第6回(最終回) 人材育成新時代にAIを使いこなす3つの極意 吉田尚秀氏 EYストラテジー・アンド・コンサルティング ピープル・アドバイザリー・サービス シニアマネジャー
いまこそ注目したい組織、人事領域のBuzzword。最終回となる第6回目では、
人材教育におけるAIサービスの活用方法について解説します。
AI活用の現状
近年、AIの認知度はますます高まっています。ある調査によると、2020年5月の時点で日本企業の35% 程度がすでにAI を利用しており、さらに25% 程度が「AI 活用試験を推進中」と回答しています※1。つまり、2社に1社は何かしらの形でAIに触れていることになります。
人事領域も例外ではなく、様々な企業がAIサービスの実施を発表しています。図1にいくつか例を挙げましたが、採用から生産性まで、領域を問わずサービスが登場していることがおわかりいただけるでしょう。
そこで本稿では人事におけるAIサービスの活用法、特に人材教育の視点から見たAIとの上手な付きあい方についてご紹介します。
このようなトピックでは「AIとは何か」が常に議論となりますので、本稿でもまず定義を明確にしておきます。図1はAIによるサービスとして各社が発表したものをリストアップし、作成しました。ただ、実際には「これがAIか?」と思う内容でも、AIと謳っているケースも見られます。
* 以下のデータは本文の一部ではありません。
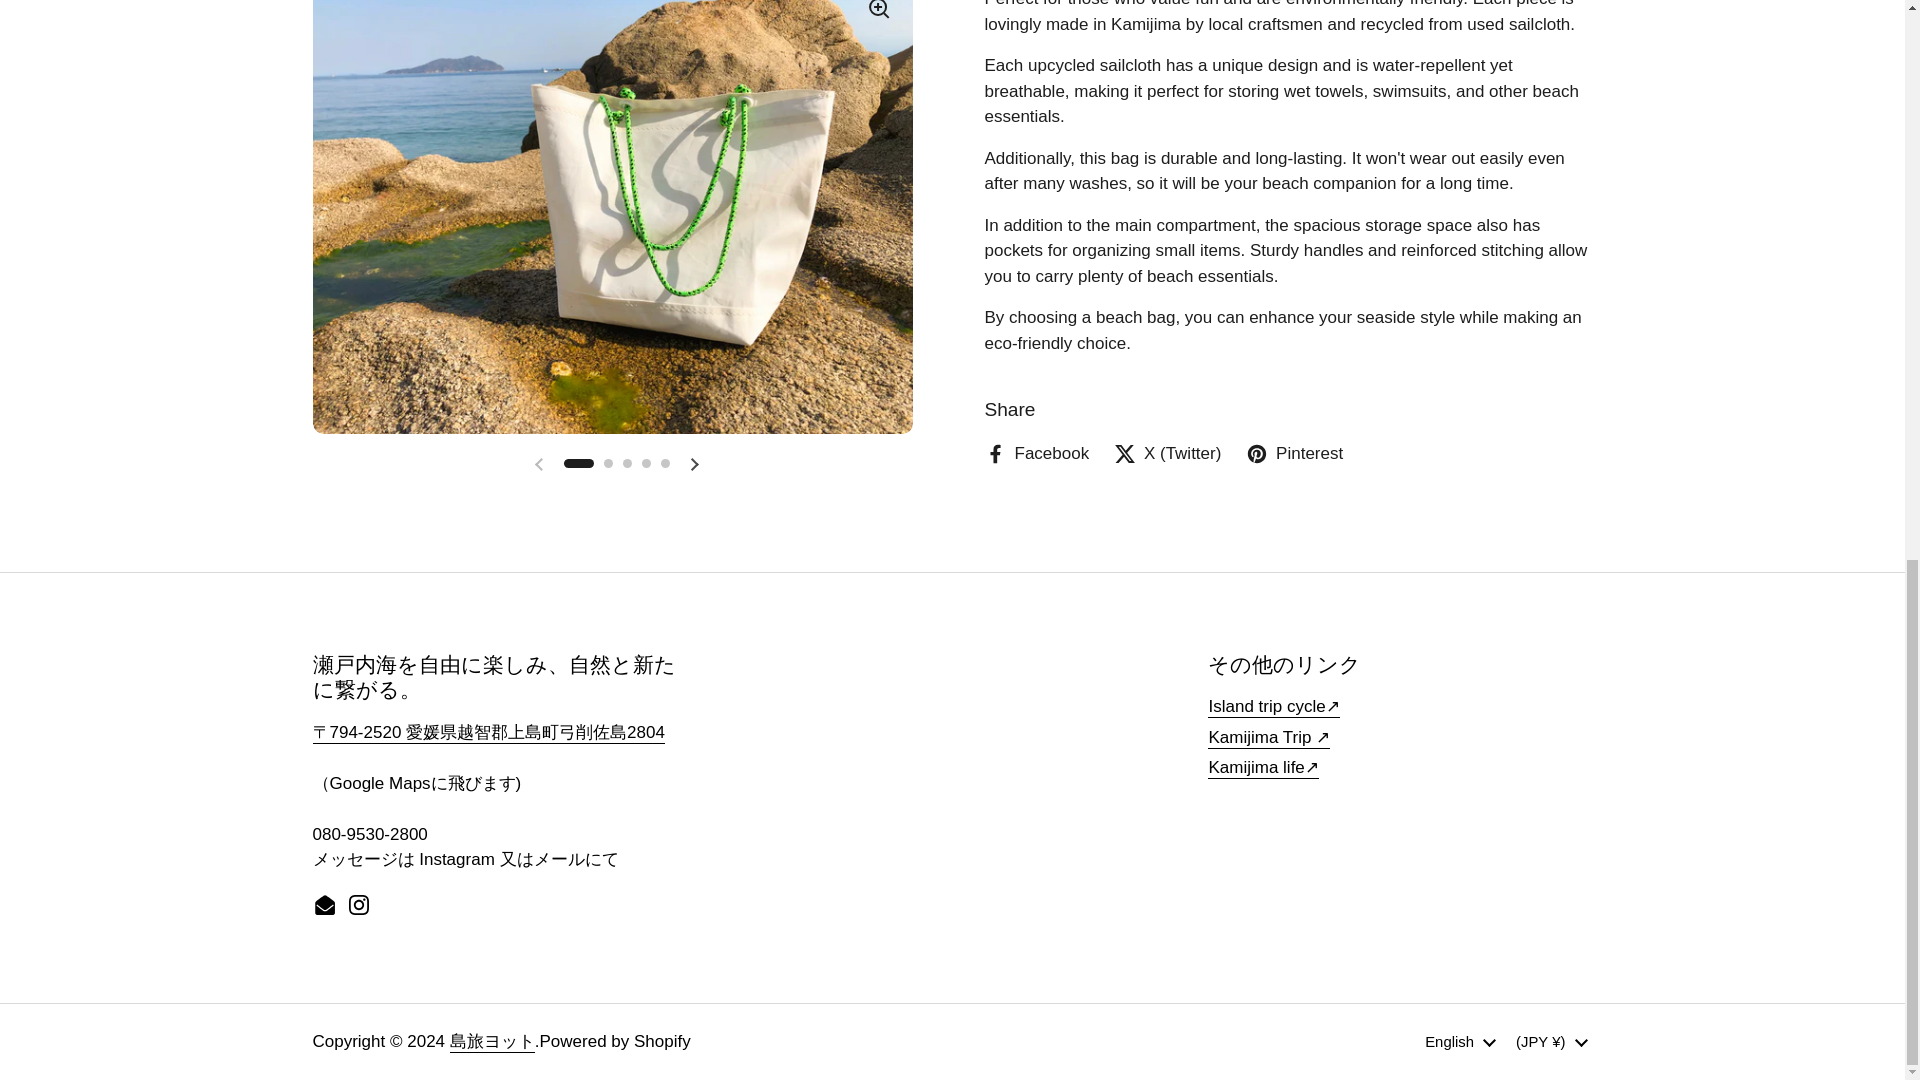  What do you see at coordinates (1036, 453) in the screenshot?
I see `Facebook` at bounding box center [1036, 453].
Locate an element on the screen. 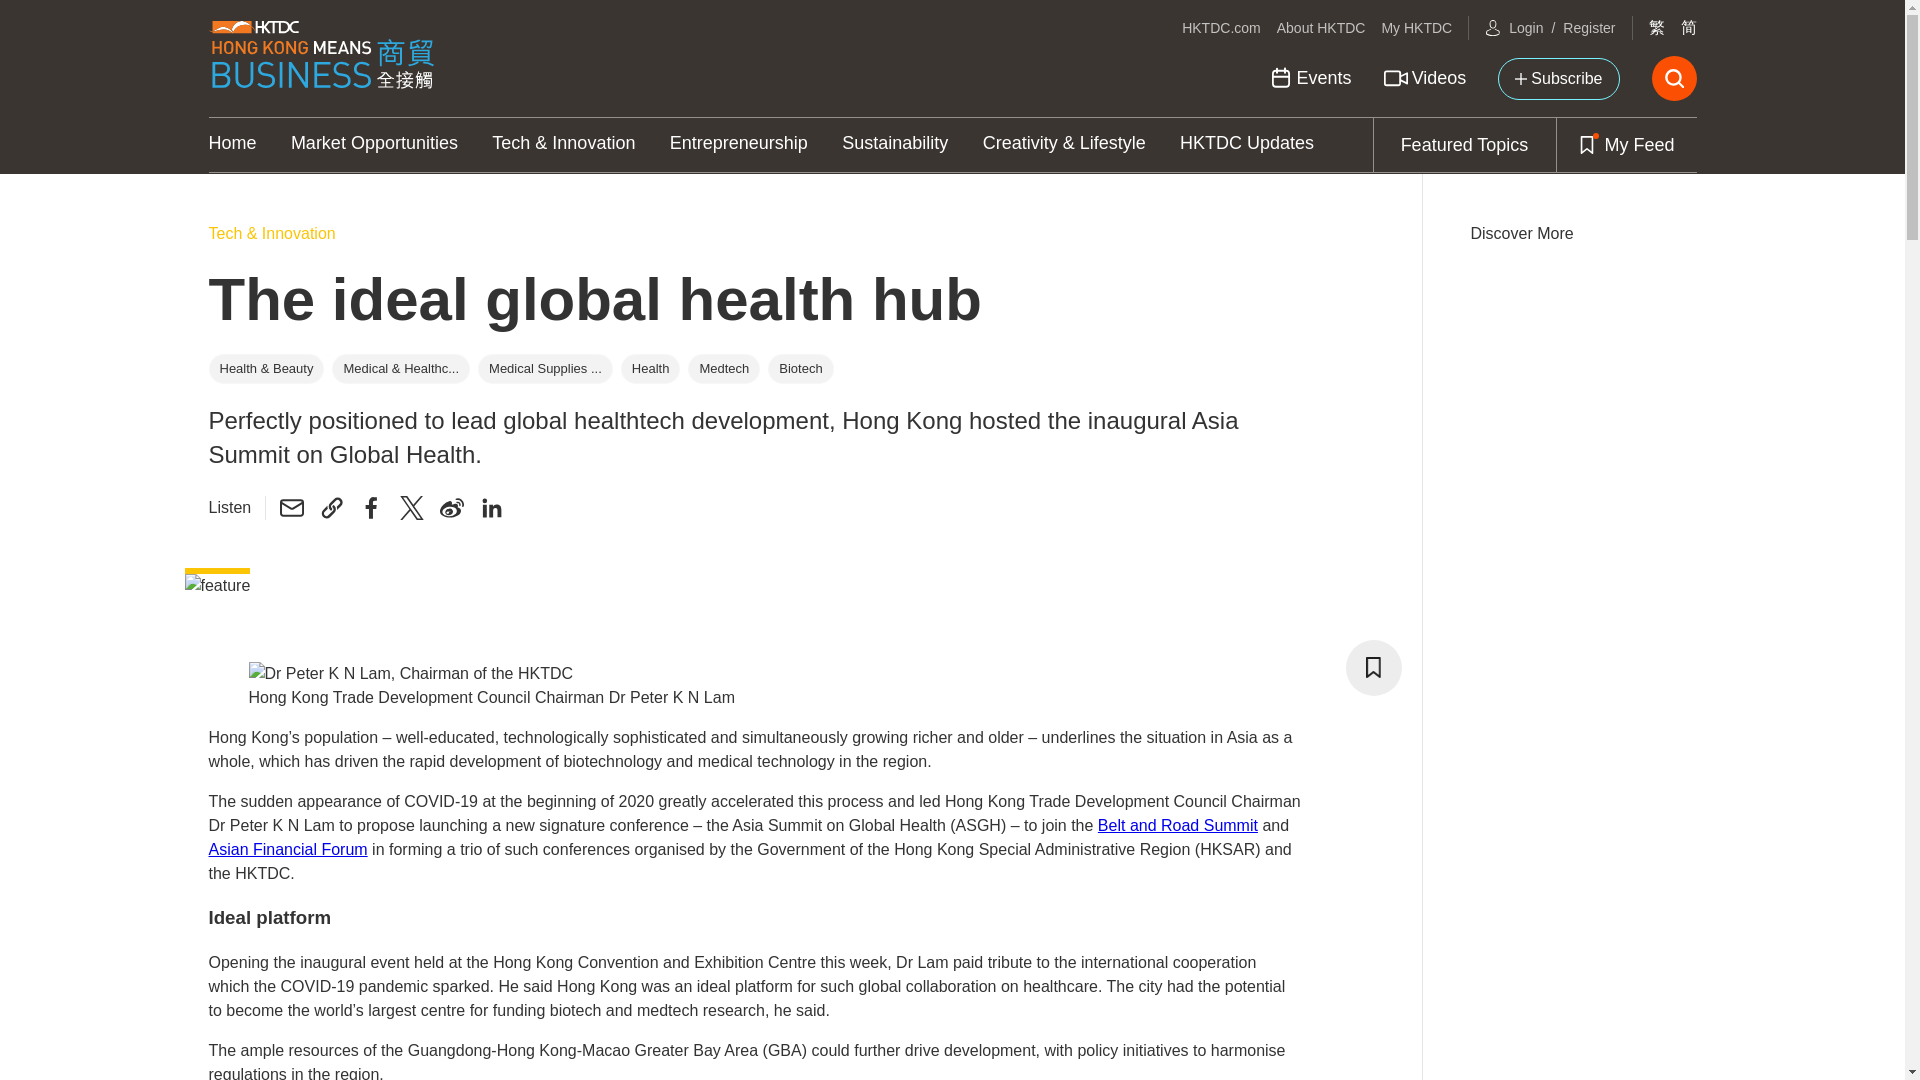 This screenshot has width=1920, height=1080. Events is located at coordinates (1310, 78).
あらためて、AI の定義とは何でしょうか。人工知能学会では代表的なAIの機能(研究目的)として、「推論」と「学習」を挙げています※2。たくさんの因子から有益そうな傾向を探ることを「学習」、そうやって導出した傾向を活用してアウトプットを推定することを「推論」とよびます。冒頭で紹介したレポートでも、AI を「推論と学習を通じて自己修正するシステム」としていることから、「推論」と「学習」が現在のAI の主たる構成要素といって差し支えないでしょう。
さらに重要なAIの特徴は、プログラム自らがこれらを行う点です。つまり「人間の手によるガイドから離れた状態で推論や学習を行うプログラムがAI」ということになります。
たとえば離職リスク予測モデルのサービスを例に考えてみましょう。固定的な予測モデルに各種変数をあて込んでリスク値を出すだけのプログラムは、この定義によればAIではなく、単なる計算プログラムです。
では、AI を使うとどんなプログラムになるかといえば、「新たに離職者が出るとモデルが自動的に見直され、出力値が変わる」「別のデータソースを自動探索し、モデル精度を高め続ける」といったものでしょう。
AI かそうでないかで使い勝手や導入効果は大きく変わります。導入や活用を考えている人事担当の方々は、「本当にAIなのか」という視点も踏まえて各サービスを検討いただくとよいことを付記しておきます。